## [STATED EXERCISE]
Count the lines in the rows below that contain the string "Task", where case counts, and reply with the number alone.

## [INPUT DATA]
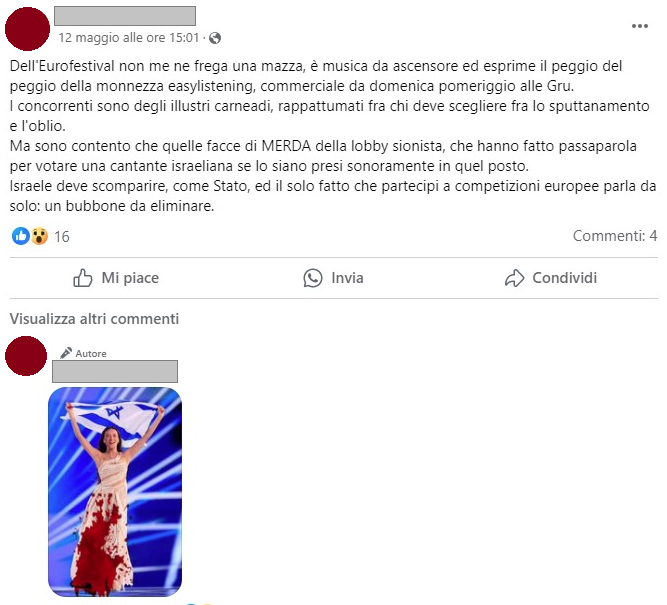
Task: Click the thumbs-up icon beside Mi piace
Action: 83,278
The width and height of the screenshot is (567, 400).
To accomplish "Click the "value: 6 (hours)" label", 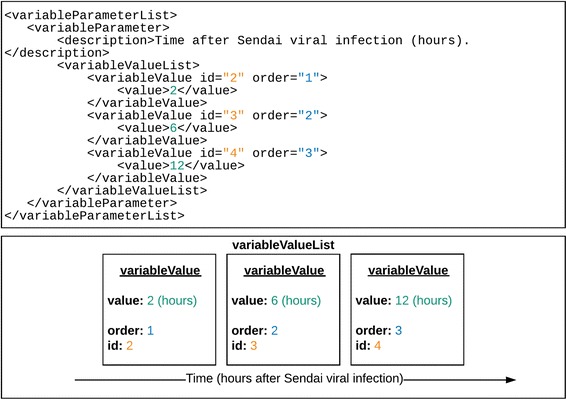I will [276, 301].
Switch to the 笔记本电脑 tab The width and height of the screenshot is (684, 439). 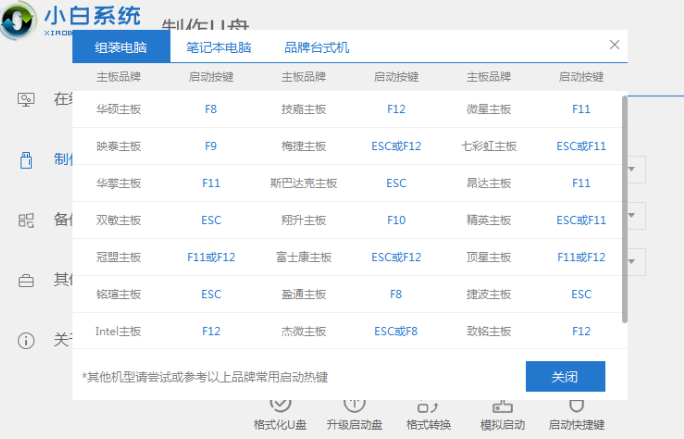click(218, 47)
...
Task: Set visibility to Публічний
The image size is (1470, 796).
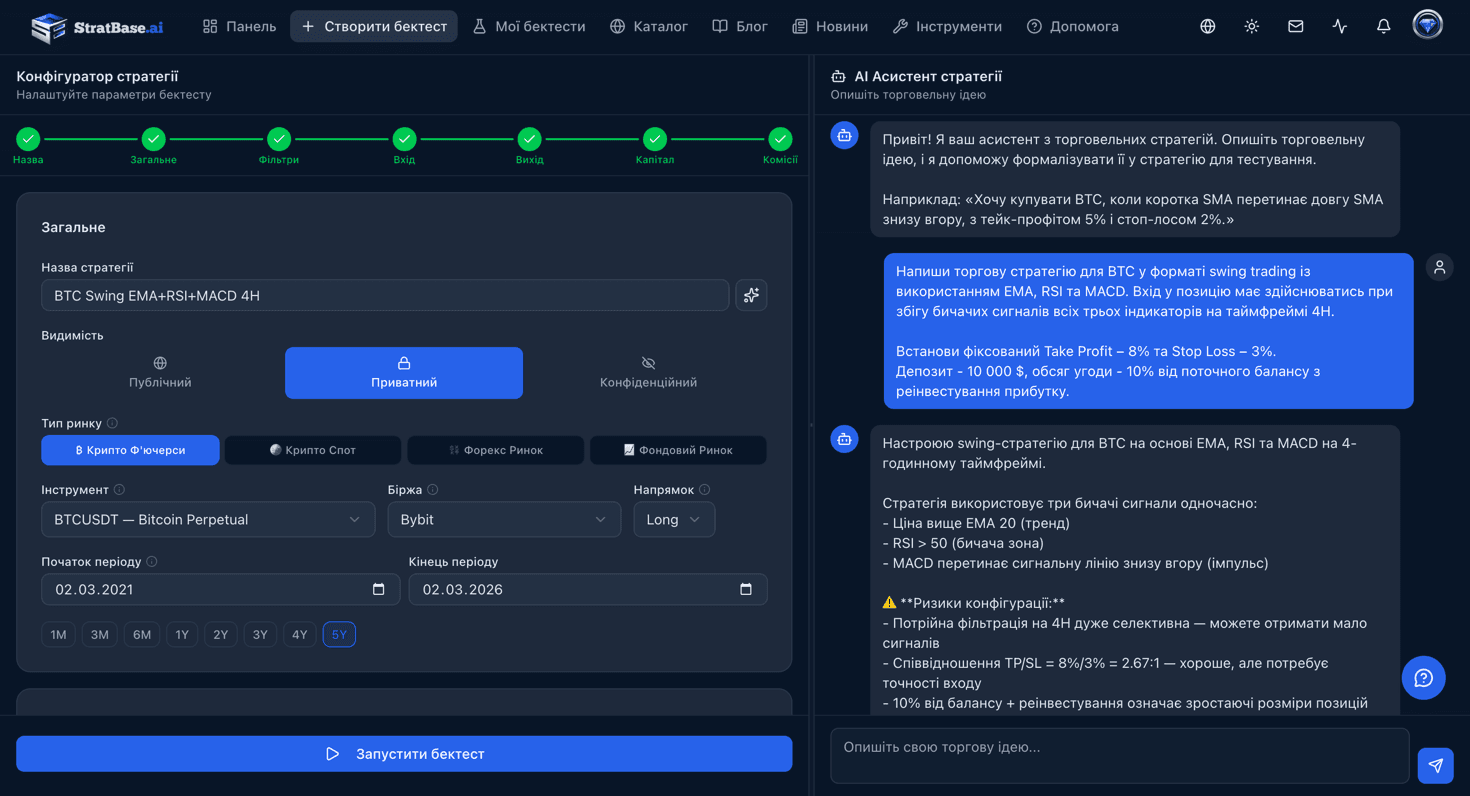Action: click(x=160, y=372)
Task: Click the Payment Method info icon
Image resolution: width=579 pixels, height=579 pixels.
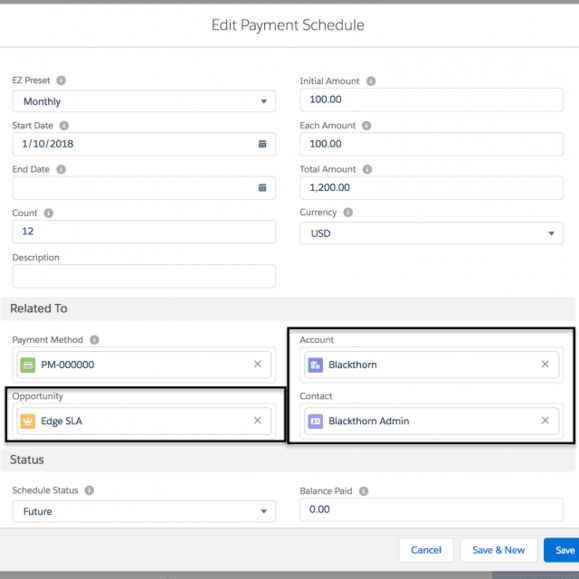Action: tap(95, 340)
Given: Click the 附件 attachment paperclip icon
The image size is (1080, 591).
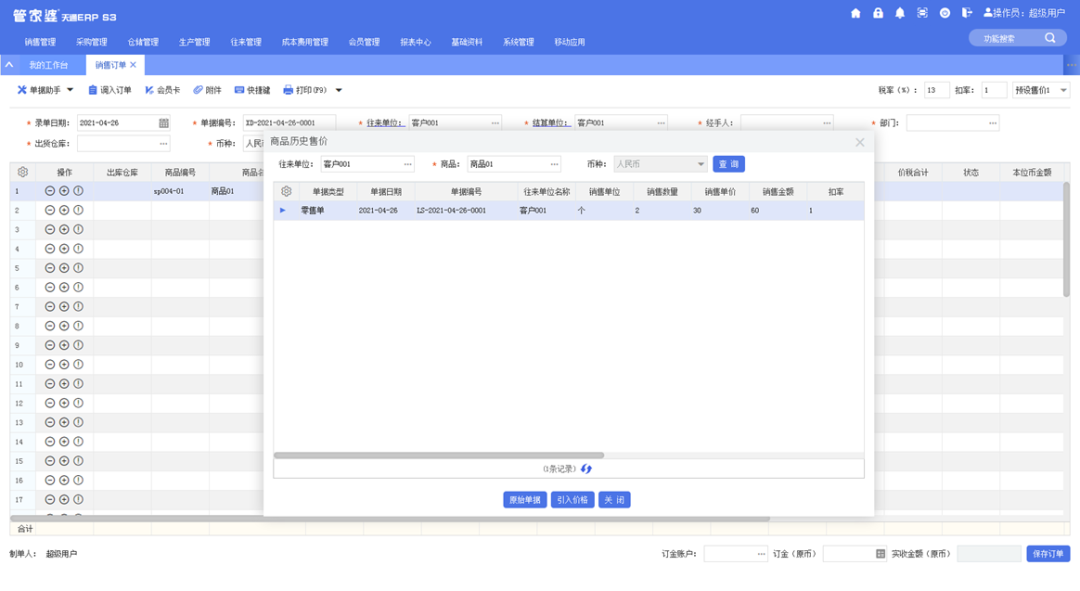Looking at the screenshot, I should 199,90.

## [THE ANSWER]
3